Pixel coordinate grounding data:

----

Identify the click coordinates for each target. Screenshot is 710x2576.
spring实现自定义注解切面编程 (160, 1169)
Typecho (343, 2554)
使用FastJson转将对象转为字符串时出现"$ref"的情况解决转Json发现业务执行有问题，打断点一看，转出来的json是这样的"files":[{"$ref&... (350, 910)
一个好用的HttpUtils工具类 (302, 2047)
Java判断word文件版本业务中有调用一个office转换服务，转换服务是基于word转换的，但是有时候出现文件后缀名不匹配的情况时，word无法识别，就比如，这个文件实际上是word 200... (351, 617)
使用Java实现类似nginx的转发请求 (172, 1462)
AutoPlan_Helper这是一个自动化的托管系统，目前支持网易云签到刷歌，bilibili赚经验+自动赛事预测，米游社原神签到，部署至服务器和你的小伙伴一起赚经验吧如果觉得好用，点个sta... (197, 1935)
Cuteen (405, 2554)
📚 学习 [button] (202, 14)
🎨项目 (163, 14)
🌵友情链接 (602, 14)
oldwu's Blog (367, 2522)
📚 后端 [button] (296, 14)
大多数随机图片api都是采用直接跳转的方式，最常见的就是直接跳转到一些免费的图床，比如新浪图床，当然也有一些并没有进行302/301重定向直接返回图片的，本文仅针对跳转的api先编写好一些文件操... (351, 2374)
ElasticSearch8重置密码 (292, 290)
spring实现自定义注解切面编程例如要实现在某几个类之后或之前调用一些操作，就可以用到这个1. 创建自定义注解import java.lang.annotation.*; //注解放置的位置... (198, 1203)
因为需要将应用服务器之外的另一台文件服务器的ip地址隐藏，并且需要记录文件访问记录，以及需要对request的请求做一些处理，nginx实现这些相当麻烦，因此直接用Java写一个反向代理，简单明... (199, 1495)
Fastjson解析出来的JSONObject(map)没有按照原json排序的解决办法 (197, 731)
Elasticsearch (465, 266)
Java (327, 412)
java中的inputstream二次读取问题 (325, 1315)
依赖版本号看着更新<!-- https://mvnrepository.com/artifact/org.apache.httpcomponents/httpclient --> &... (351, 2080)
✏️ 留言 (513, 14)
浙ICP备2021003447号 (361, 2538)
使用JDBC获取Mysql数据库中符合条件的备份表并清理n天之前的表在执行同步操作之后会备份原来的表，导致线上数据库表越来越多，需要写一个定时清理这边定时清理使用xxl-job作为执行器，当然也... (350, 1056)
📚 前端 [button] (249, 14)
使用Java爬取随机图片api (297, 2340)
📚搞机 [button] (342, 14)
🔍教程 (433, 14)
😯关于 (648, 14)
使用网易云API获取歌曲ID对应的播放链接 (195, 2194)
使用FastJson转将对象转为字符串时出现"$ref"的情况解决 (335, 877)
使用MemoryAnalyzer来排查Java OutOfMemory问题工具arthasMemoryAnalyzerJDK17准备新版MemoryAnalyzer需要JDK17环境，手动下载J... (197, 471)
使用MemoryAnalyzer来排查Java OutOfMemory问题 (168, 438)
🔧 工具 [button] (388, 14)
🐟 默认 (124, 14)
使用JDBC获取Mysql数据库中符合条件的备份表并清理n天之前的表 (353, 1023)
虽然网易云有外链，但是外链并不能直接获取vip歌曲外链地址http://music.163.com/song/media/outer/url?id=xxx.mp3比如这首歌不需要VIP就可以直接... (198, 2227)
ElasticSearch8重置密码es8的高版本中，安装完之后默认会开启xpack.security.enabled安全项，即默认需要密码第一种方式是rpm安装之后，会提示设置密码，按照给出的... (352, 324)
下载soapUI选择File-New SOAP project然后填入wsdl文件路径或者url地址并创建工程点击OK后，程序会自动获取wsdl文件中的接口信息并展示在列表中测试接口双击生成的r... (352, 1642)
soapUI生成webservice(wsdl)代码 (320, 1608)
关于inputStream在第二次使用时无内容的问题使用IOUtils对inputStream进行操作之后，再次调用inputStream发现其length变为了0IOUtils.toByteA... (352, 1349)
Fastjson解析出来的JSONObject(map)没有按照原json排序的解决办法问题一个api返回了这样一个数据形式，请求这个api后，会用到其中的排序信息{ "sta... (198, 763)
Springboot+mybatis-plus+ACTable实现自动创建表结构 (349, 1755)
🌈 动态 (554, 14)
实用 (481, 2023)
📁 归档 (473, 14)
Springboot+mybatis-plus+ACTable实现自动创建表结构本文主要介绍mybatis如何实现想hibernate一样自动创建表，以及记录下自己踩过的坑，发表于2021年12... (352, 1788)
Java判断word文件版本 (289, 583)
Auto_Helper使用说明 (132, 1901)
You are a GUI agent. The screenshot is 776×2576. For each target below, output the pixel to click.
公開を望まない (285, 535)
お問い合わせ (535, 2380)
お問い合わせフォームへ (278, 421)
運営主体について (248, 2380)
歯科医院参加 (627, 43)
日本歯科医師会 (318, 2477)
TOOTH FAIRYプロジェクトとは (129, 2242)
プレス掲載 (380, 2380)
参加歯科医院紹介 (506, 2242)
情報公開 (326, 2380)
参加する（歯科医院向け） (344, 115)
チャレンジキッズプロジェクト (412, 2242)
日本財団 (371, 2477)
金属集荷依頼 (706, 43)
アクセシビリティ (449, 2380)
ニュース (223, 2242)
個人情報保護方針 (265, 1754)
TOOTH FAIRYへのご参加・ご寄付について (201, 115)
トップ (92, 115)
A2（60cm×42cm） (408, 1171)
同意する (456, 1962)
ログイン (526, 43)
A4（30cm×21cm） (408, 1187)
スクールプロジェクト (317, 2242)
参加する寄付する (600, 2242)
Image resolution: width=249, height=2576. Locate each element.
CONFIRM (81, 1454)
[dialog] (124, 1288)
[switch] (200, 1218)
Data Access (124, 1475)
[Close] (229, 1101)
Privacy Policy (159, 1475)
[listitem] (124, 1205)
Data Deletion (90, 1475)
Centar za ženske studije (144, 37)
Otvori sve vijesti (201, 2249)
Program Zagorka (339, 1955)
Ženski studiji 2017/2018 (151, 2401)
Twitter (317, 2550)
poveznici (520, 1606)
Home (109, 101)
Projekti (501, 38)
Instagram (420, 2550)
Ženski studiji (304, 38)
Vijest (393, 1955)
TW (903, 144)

----

-- Aim of the task --
Nothing but an exact copy of the records belongs in the answer.

-- Output for this task --
Identify the click coordinates for each target. Screenshot is 710x2576.
spring实现自定义注解切面编程 (160, 1169)
Typecho (343, 2554)
使用FastJson转将对象转为字符串时出现"$ref"的情况解决转Json发现业务执行有问题，打断点一看，转出来的json是这样的"files":[{"$ref&... (350, 910)
一个好用的HttpUtils工具类 (302, 2047)
Java判断word文件版本业务中有调用一个office转换服务，转换服务是基于word转换的，但是有时候出现文件后缀名不匹配的情况时，word无法识别，就比如，这个文件实际上是word 200... (351, 617)
使用Java实现类似nginx的转发请求 (172, 1462)
AutoPlan_Helper这是一个自动化的托管系统，目前支持网易云签到刷歌，bilibili赚经验+自动赛事预测，米游社原神签到，部署至服务器和你的小伙伴一起赚经验吧如果觉得好用，点个sta... (197, 1935)
Cuteen (405, 2554)
📚 学习 [button] (202, 14)
🎨项目 (163, 14)
🌵友情链接 (602, 14)
oldwu's Blog (367, 2522)
📚 后端 [button] (296, 14)
大多数随机图片api都是采用直接跳转的方式，最常见的就是直接跳转到一些免费的图床，比如新浪图床，当然也有一些并没有进行302/301重定向直接返回图片的，本文仅针对跳转的api先编写好一些文件操... (351, 2374)
ElasticSearch8重置密码 (292, 290)
spring实现自定义注解切面编程例如要实现在某几个类之后或之前调用一些操作，就可以用到这个1. 创建自定义注解import java.lang.annotation.*; //注解放置的位置... (198, 1203)
因为需要将应用服务器之外的另一台文件服务器的ip地址隐藏，并且需要记录文件访问记录，以及需要对request的请求做一些处理，nginx实现这些相当麻烦，因此直接用Java写一个反向代理，简单明... (199, 1495)
Fastjson解析出来的JSONObject(map)没有按照原json排序的解决办法 (197, 731)
Elasticsearch (465, 266)
Java (327, 412)
java中的inputstream二次读取问题 (325, 1315)
依赖版本号看着更新<!-- https://mvnrepository.com/artifact/org.apache.httpcomponents/httpclient --> &... (351, 2080)
✏️ 留言 (513, 14)
浙ICP备2021003447号 (361, 2538)
使用JDBC获取Mysql数据库中符合条件的备份表并清理n天之前的表在执行同步操作之后会备份原来的表，导致线上数据库表越来越多，需要写一个定时清理这边定时清理使用xxl-job作为执行器，当然也... (350, 1056)
📚 前端 [button] (249, 14)
使用Java爬取随机图片api (297, 2340)
📚搞机 [button] (342, 14)
🔍教程 (433, 14)
😯关于 (648, 14)
使用网易云API获取歌曲ID对应的播放链接 (195, 2194)
使用FastJson转将对象转为字符串时出现"$ref"的情况解决 (335, 877)
使用MemoryAnalyzer来排查Java OutOfMemory问题工具arthasMemoryAnalyzerJDK17准备新版MemoryAnalyzer需要JDK17环境，手动下载J... (197, 471)
使用MemoryAnalyzer来排查Java OutOfMemory问题 (168, 438)
🔧 工具 [button] (388, 14)
🐟 默认 (124, 14)
使用JDBC获取Mysql数据库中符合条件的备份表并清理n天之前的表 (353, 1023)
虽然网易云有外链，但是外链并不能直接获取vip歌曲外链地址http://music.163.com/song/media/outer/url?id=xxx.mp3比如这首歌不需要VIP就可以直接... (198, 2227)
ElasticSearch8重置密码es8的高版本中，安装完之后默认会开启xpack.security.enabled安全项，即默认需要密码第一种方式是rpm安装之后，会提示设置密码，按照给出的... (352, 324)
下载soapUI选择File-New SOAP project然后填入wsdl文件路径或者url地址并创建工程点击OK后，程序会自动获取wsdl文件中的接口信息并展示在列表中测试接口双击生成的r... (352, 1642)
soapUI生成webservice(wsdl)代码 (320, 1608)
关于inputStream在第二次使用时无内容的问题使用IOUtils对inputStream进行操作之后，再次调用inputStream发现其length变为了0IOUtils.toByteA... (352, 1349)
Fastjson解析出来的JSONObject(map)没有按照原json排序的解决办法问题一个api返回了这样一个数据形式，请求这个api后，会用到其中的排序信息{ "sta... (198, 763)
Springboot+mybatis-plus+ACTable实现自动创建表结构 (349, 1755)
🌈 动态 (554, 14)
实用 (481, 2023)
📁 归档 (473, 14)
Springboot+mybatis-plus+ACTable实现自动创建表结构本文主要介绍mybatis如何实现想hibernate一样自动创建表，以及记录下自己踩过的坑，发表于2021年12... (352, 1788)
Java判断word文件版本 (289, 583)
Auto_Helper使用说明 (132, 1901)
You are a GUI agent. The screenshot is 776×2576. For each target below, output the pixel to click.
公開を望まない (285, 535)
お問い合わせ (535, 2380)
お問い合わせフォームへ (278, 421)
運営主体について (248, 2380)
歯科医院参加 (627, 43)
日本歯科医師会 (318, 2477)
TOOTH FAIRYプロジェクトとは (129, 2242)
プレス掲載 (380, 2380)
参加歯科医院紹介 (506, 2242)
情報公開 (326, 2380)
参加する（歯科医院向け） (344, 115)
チャレンジキッズプロジェクト (412, 2242)
日本財団 (371, 2477)
金属集荷依頼 (706, 43)
アクセシビリティ (449, 2380)
ニュース (223, 2242)
個人情報保護方針 (265, 1754)
TOOTH FAIRYへのご参加・ご寄付について (201, 115)
トップ (92, 115)
A2（60cm×42cm） (408, 1171)
同意する (456, 1962)
ログイン (526, 43)
A4（30cm×21cm） (408, 1187)
スクールプロジェクト (317, 2242)
参加する寄付する (600, 2242)
Image resolution: width=249, height=2576. Locate each element.
CONFIRM (81, 1454)
[dialog] (124, 1288)
[switch] (200, 1218)
Data Access (124, 1475)
[Close] (229, 1101)
Privacy Policy (159, 1475)
[listitem] (124, 1205)
Data Deletion (90, 1475)
Centar za ženske studije (144, 37)
Otvori sve vijesti (201, 2249)
Program Zagorka (339, 1955)
Ženski studiji 2017/2018 (151, 2401)
Twitter (317, 2550)
poveznici (520, 1606)
Home (109, 101)
Projekti (501, 38)
Instagram (420, 2550)
Ženski studiji (304, 38)
Vijest (393, 1955)
TW (903, 144)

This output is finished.